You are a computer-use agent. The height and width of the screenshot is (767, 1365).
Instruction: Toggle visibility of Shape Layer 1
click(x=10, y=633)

...

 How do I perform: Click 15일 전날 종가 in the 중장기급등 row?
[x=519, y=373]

▶ Your objective
Please pull out the lines of the listing from the line with "You are a computer-use" to the line with "click(x=10, y=633)", including both of those lines, and reproduce them verbatim.

▶ Answer to the exercise
You are a computer-use agent. The height and width of the screenshot is (767, 1365).
Instruction: Toggle visibility of Shape Layer 1
click(x=10, y=633)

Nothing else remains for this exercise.